The Ukrainian Holodomor, or "death by hunger," was one of history's most horrible genocides, rivaling the Holocaust in numbers. Yet you'll gain more appreciation of it by reading a few paragraphs of the Wikipedia article than by watching Bitter Harvest.
The romantic drama attempts to relay the struggles of Ukrainians during Stalin's brutal enforcement of agricultural collectivization. As their storytelling vehicles, director George Mendeluk and writer Richard Bachynsky Hoover have chosen two fictional characters: young peasants Yuri (Max Irons) and Natalka (Samantha Barks).
"My Ukraine was a world where legends lived and anything was possible," Yuri, an aspiring painter, tells us in voice-over. But as oppression sets in, it's not the endless possibilities that occupy their minds – it's survival. At least they have their love, which is unwavering from childhood, through marriage, through Yuri's journey to Kiev to find work.
It sounds like a noble, necessary tale, and it is in theory, but the ambitious production went wrong somewhere. It started with a script from Hoover, a Ukrainian-Canadian who passionately championed it for years. Fellow Ukrainian Ian Ihnatowycz ultimately agreed to produce and fully finance the film, which shot extensively in Kiev. Though the staid screenplay is filled with pat lines like "no one can ever take away your freedom," the blame seems to fall more on Mendeluk, whose 72 directorial credits on IMDb read more like a recipe for B-level entertainment than a requisite for a period epic.
Editors Stuart Baird and Lenka Svab should also be faulted, as the story is somehow whittled down to just one hour and 43 minutes, forcing scenes to flow confusingly into one another, lacking clarity and emotion. Not lacking are stiff performances, overbearing music and unpredictable dialects ranging from Russian to a mix of British sounds that include modern Estuary and Cockney. These flaws turn people into caricatures and cloud our comprehension of character motivations and the tragedy itself. They also muddy the film's timeline, as the Holodomor seems to begin with the death of Lenin in 1924 but actually happened in 1932-33, a fact we learn only at the film's end.

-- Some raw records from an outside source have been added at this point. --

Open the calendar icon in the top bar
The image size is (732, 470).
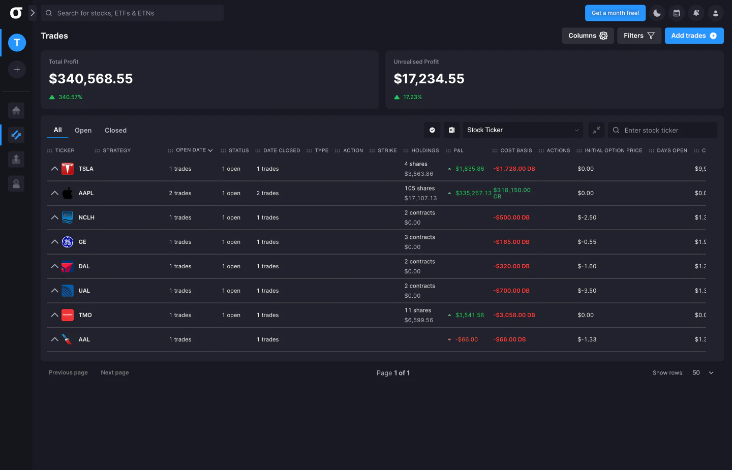(x=677, y=13)
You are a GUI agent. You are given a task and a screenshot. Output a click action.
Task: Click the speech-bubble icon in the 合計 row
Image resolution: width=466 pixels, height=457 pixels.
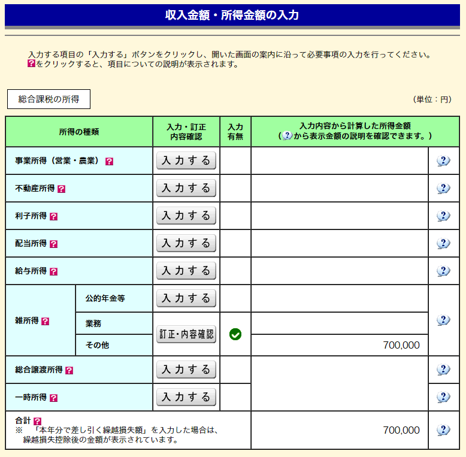pos(443,430)
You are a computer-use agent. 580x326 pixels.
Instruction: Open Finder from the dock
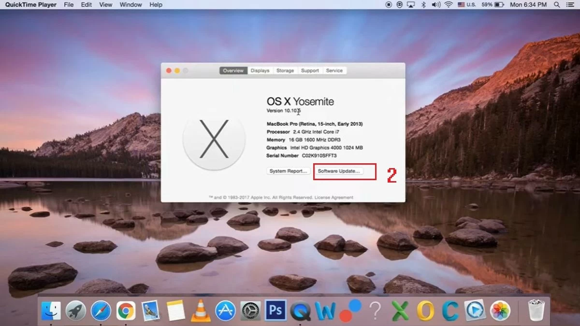pos(51,311)
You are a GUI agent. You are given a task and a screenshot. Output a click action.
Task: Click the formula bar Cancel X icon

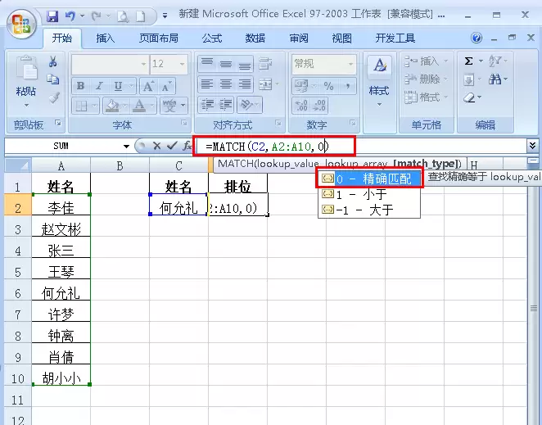[x=156, y=146]
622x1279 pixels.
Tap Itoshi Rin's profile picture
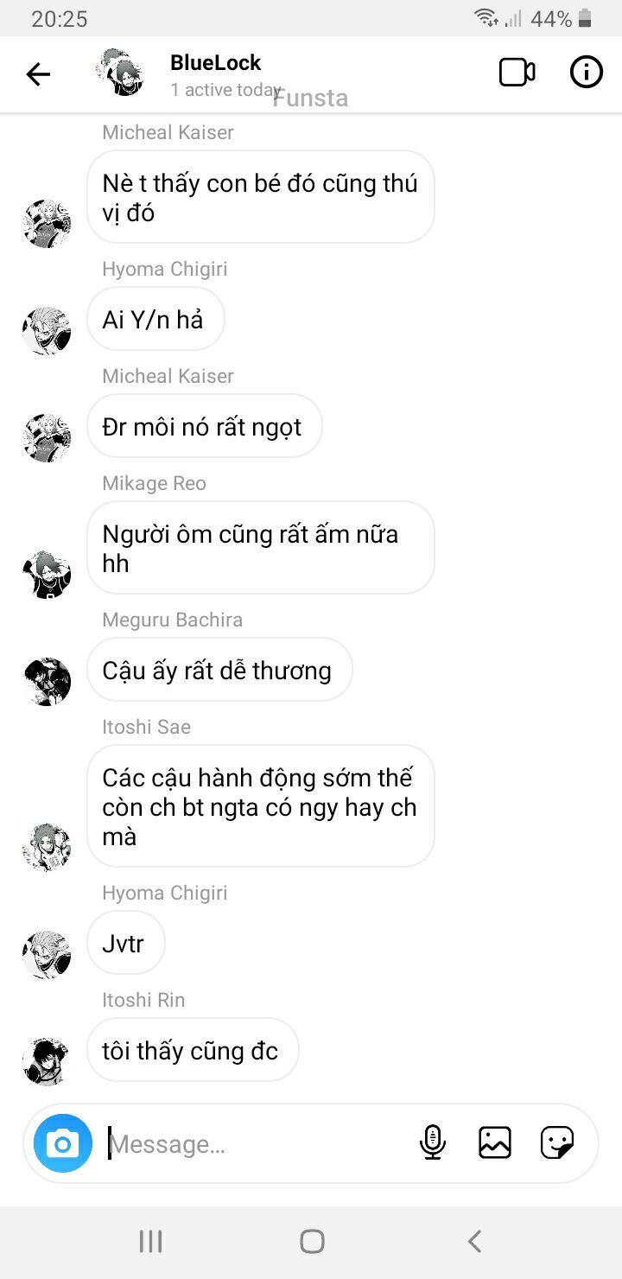(x=47, y=1062)
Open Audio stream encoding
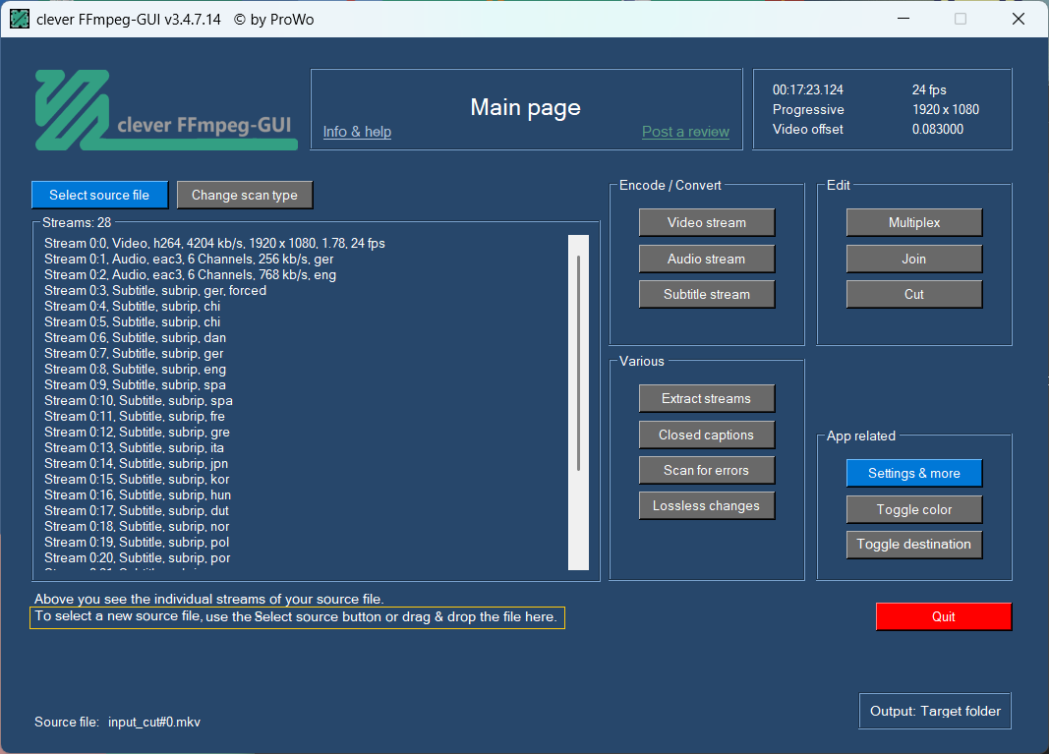 [706, 259]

Irons (Red Riding Hood, The Host and yes, son of Jeremy) and Barks (Eponine from Les Miserables) are competent – and young Jack Hollington is superb as an orphan – but they get little help from the supporting cast. Playing Yuri's grandfather is veteran Terence Stamp, who is almost entirely wasted, as is Barry Pepper as Yuri's father. Also unimpressive are Tamer Hassan as a cardboard cutout of a Russian villain and Aneurin Barnard as Yuri's best friend and leader of the pro-Ukrainian political movement. The latter's love for Natalka would have made an interesting subplot but, thanks to poor writing or editing, is barely noticeable. The same is true for other potentially intriguing elements, such as Yuri being forced to subvert his artistic creativity to create propaganda paintings.
The worst scenes feature Stalin. Played without a hint of believability by Gary Oliver, he reminds one of Seinfeld's Saddam Hussein, who double-parks and blocks in Kramer's car in "The Dinner Party" episode. (Oliver's "Damn those Ukrainians!" is the film's comedic highlight.)
Bitter Harvest does offer pretty cinematography and respectable battle scenes, and it gains credibility with its book-end finale, but the victims of the Holodomor deserve an infinitely better cinematic epitaph.